At least one woman who fled al-Hawl has arrived in London, with the awareness of the British authorities, under circumstances that remain unclear.
The US has tried to improve the situation, using part of a $284 million anti-Isis budget this year to help to secure detention camps and prisons in the region, but conditions in al-Hawl have worsened by the month. In January Kurdish Red Crescent officials reported that 517 people, most of them children, had died over the previous ten months in the camp. By the summer the UN said that figure had increased to more than 700 as malnutrition, drug-resistant TB and other diseases spread.
The local authorities in northeastern Syria announced this month that they would offer an amnesty to Syrians held in the camp, allowing them to return to their homes. Of approximately 64,000 people thought to be in al-Hawl, 24,300 are from Syria. According to initial plans announced by the camp’s administrators, about 3,000 Syrian families have been approved for departure, with roughly half of these expected to leave al-Hawl by the end of the year.
As a further measure, some of the 10,000 foreign detainees in the camp, the majority of whom are children, are being transferred to the smaller site at al-Roj, where security conditions and health facilities are better. Nevertheless, in the absence of any coherent repatriation plan, the camp’s generation of European and Asian children appears to have been consigned to inevitable radicalisation in deplorable conditions, for crimes they never committed.

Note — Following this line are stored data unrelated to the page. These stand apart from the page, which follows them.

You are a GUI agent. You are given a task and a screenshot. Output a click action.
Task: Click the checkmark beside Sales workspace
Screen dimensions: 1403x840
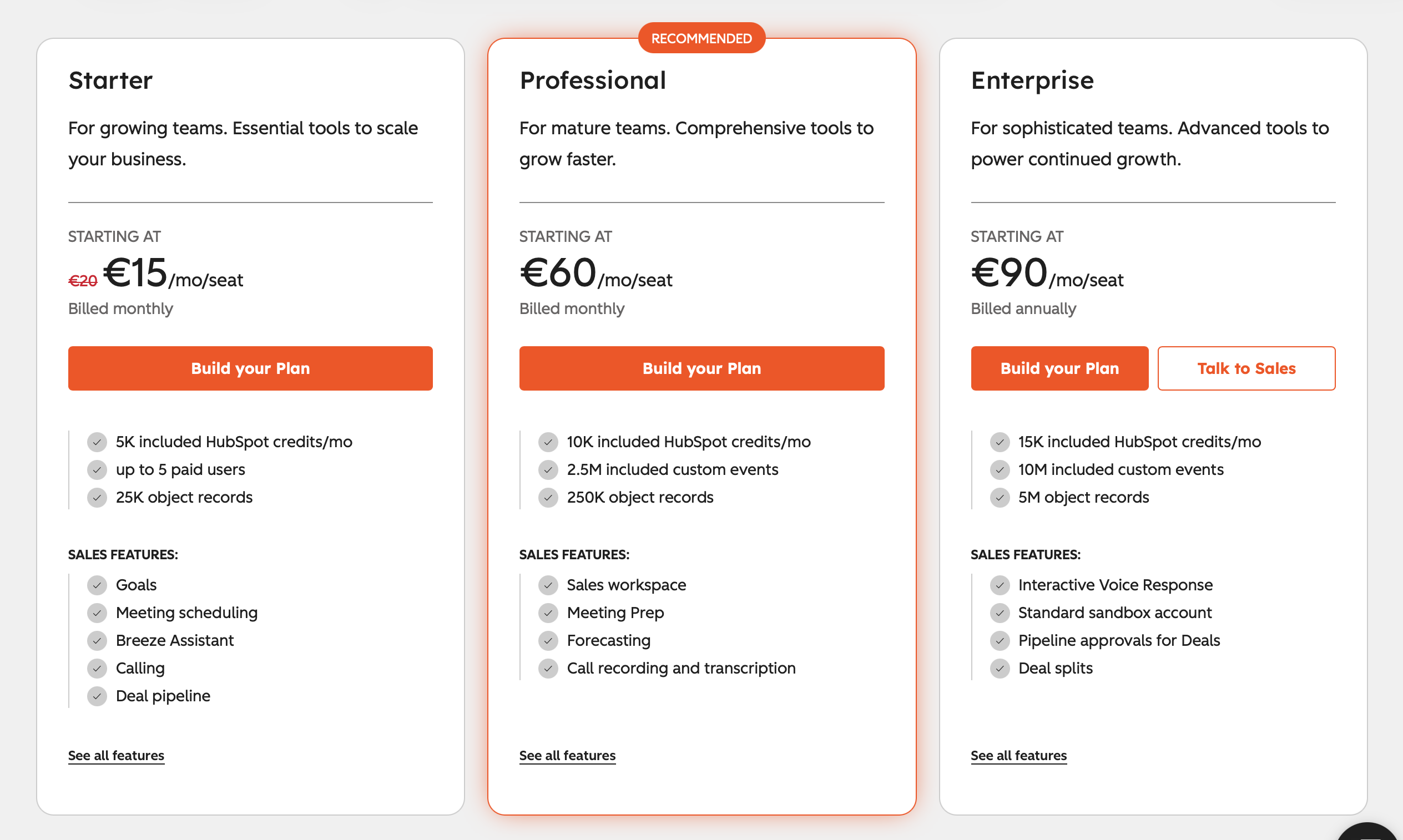click(548, 585)
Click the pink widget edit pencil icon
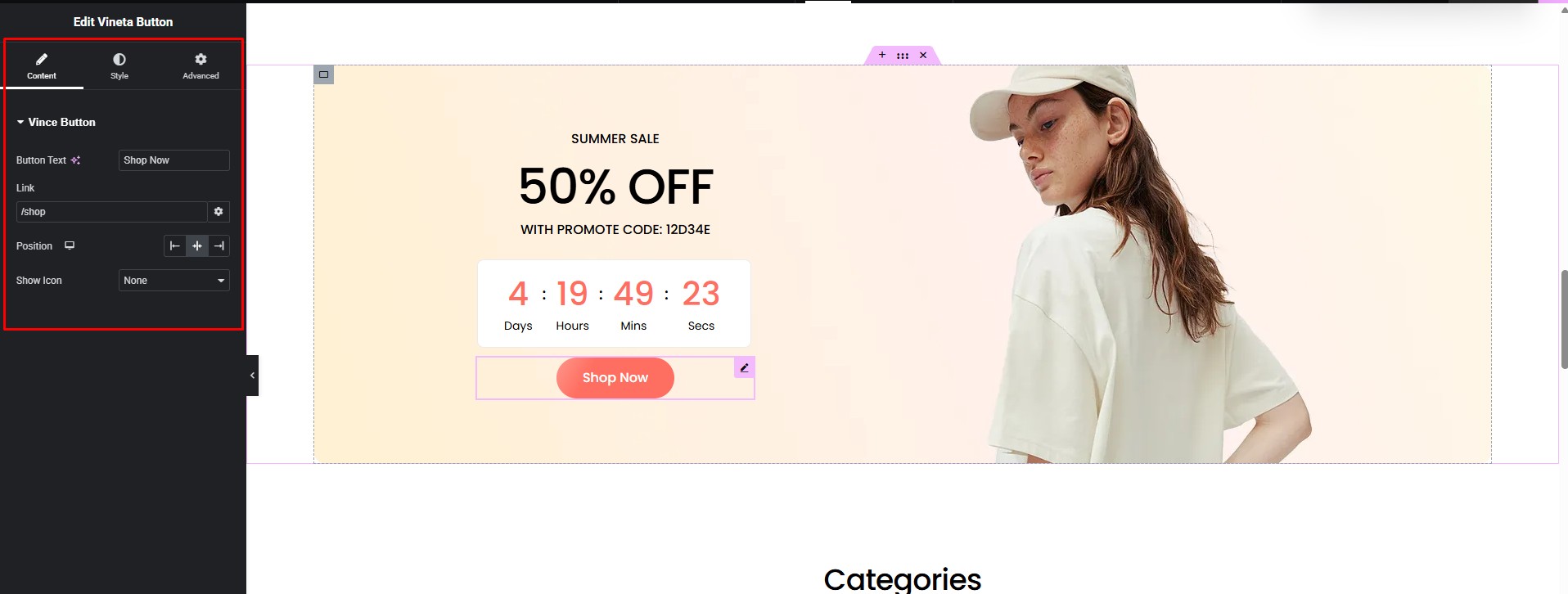This screenshot has height=594, width=1568. 744,367
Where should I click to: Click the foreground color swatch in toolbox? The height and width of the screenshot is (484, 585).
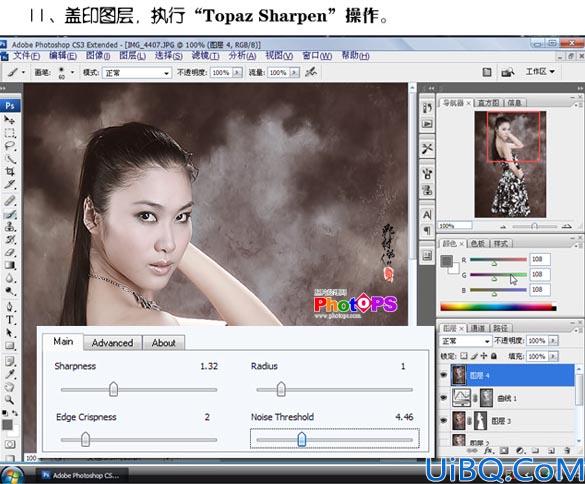(7, 425)
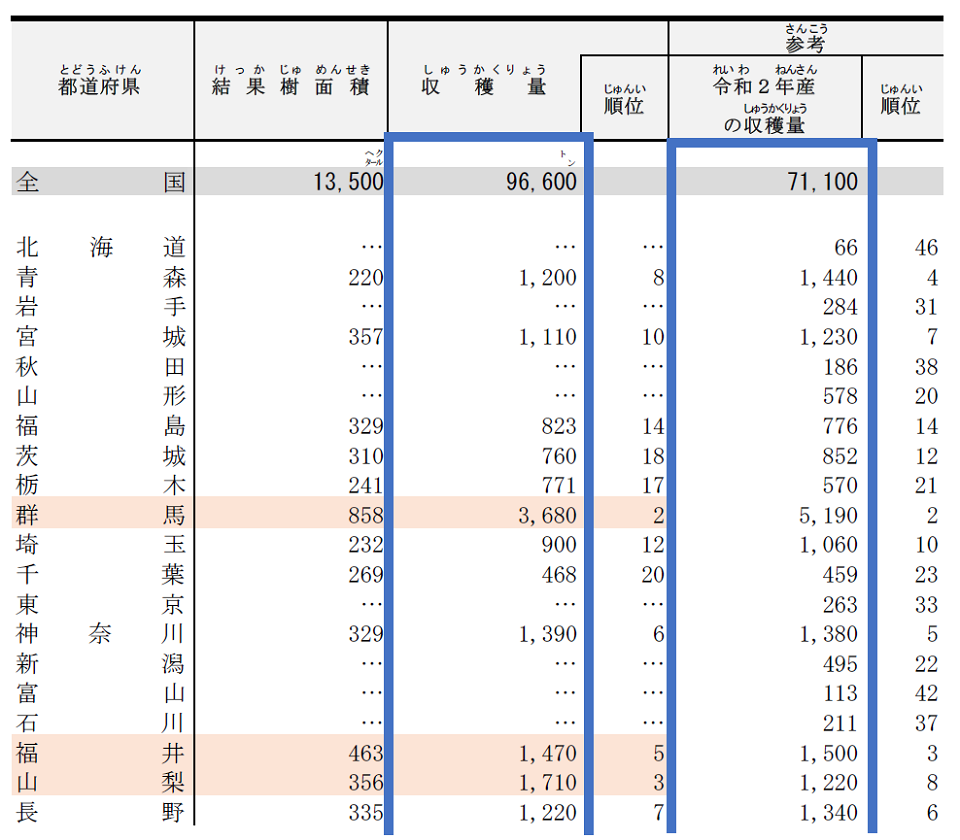
Task: Click the 参考 header at the top
Action: [806, 44]
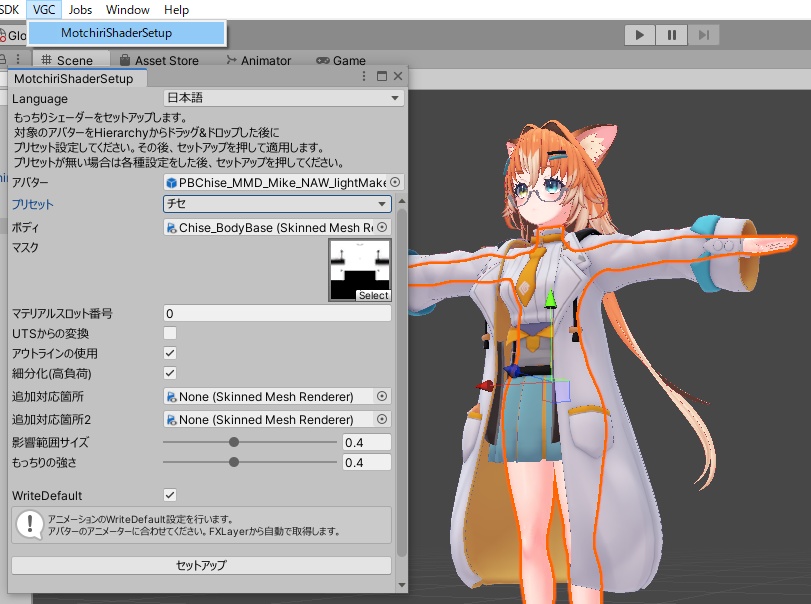Open the MotchiriShaderSetup panel options menu
This screenshot has height=604, width=811.
point(363,76)
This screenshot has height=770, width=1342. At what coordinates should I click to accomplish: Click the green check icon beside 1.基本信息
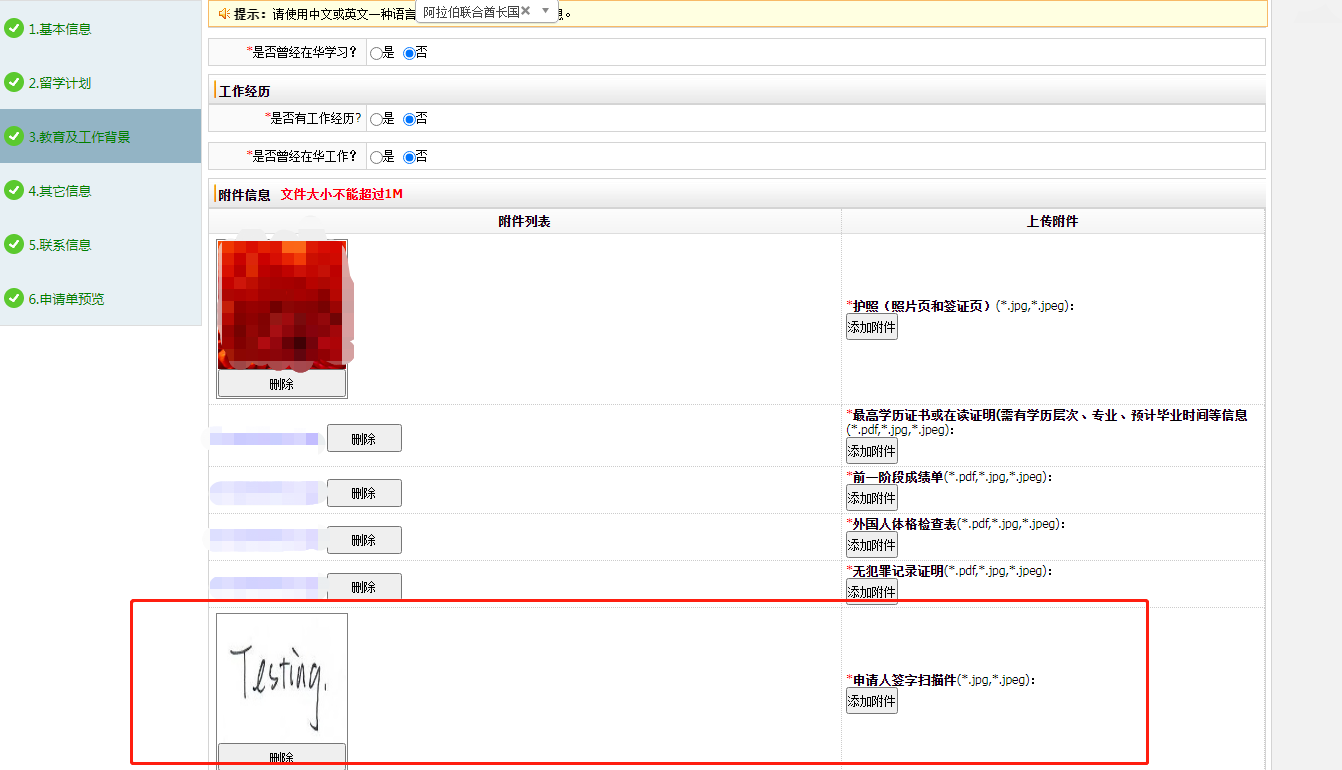[x=14, y=29]
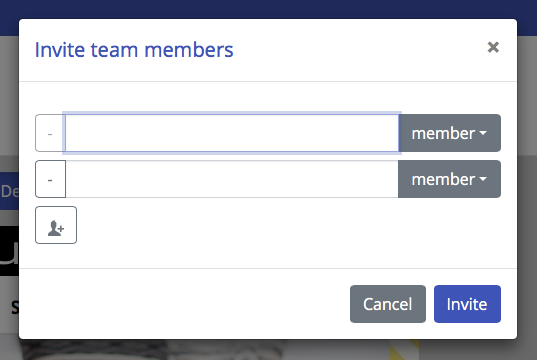Image resolution: width=537 pixels, height=360 pixels.
Task: Click the partially visible "S" text behind dialog
Action: pyautogui.click(x=14, y=308)

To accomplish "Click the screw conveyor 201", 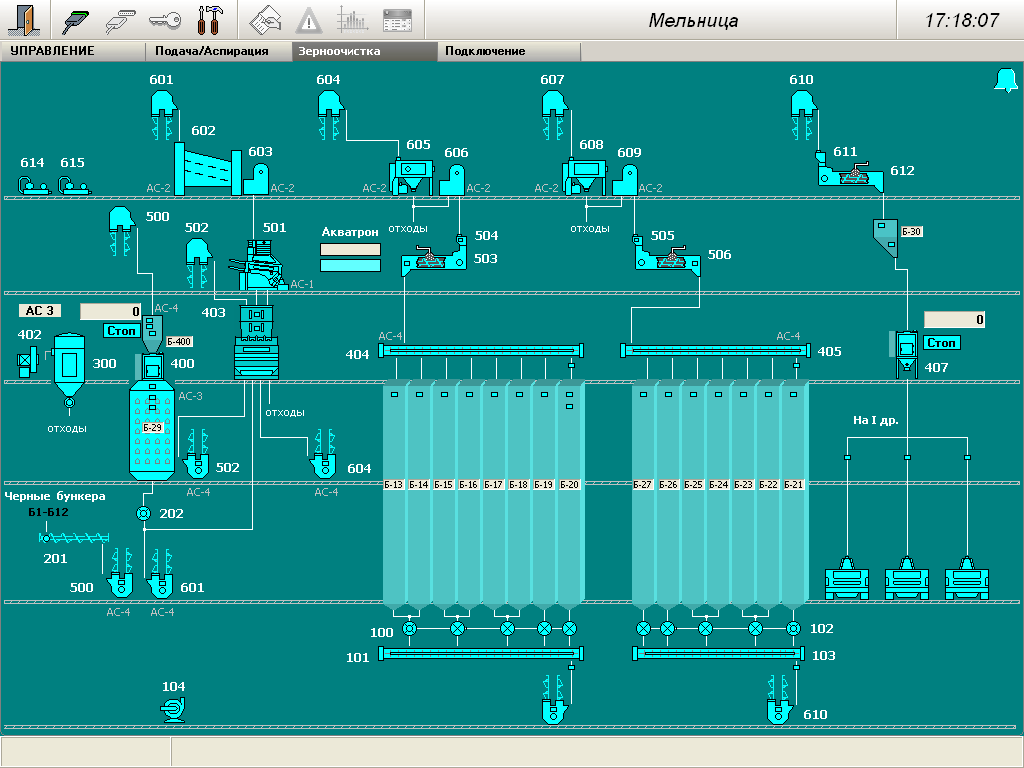I will [73, 538].
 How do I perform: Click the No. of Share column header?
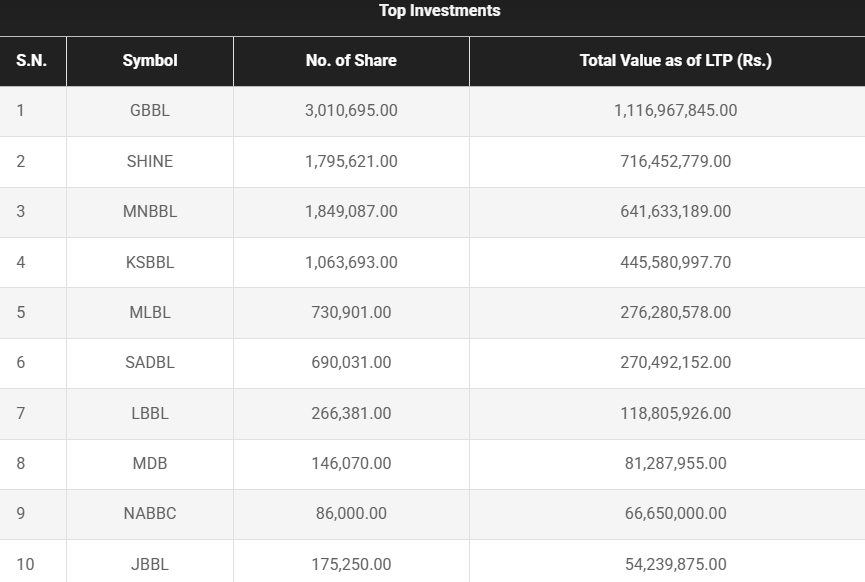(351, 61)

In the interim, another killer has arrived inside the wire. Moving away from the camp, where emaciated gangs of children - Europeans, Russians, Asians, Africans and Arabs - ran feral among the tents, I entered al-Hawl’s cemetery. Here, chunks of breezeblock mark the final resting places of women and children who never made it out alive. As I watched, an ambulance arrived and disgorged a corpse wrapped in a body bag into the arms of a waiting pair of gravediggers, each dressed in full PPE.
“Coronavirus, coronavirus,” the gravediggers warned, voices muffled behind their masks, as they tumbled the body into the ground.
Analysis
It is safe to say the al-Hawl camp has surpassed Guantanamo Bay for injustice and inhumanity (Anthony Loyd writes).
European governments, reeling from a series of terrorist attacks that have enraged public opinion against any supporter of Isis, were quick to note the political capital to be gained from leaving those of their citizens who had gone to live in the caliphate penned behind the wire here indefinitely. Yet aside from fulfilling a hunger for retribution, the existence of al-Hawl and camps like it in northern Syria have done nothing to provide security for the nations who refuse to repatriate their own nationals. Rather, they have become the fetid petri dishes where a new generation of Isis followers can be created among the tens of thousands of children.
Escapes from the camps are common, and once outside the wire most of these women and their children find shelter among other Islamist groups in Idlib; perpetuating, rather than diminishing the security threat to their home nations.
Unless foreign governments grasp the problem and repatriate these children, the threat they will pose as they grow into adulthood - beyond the eyes of any authority - will far exceed the hazard they pose if they were supervised back at home.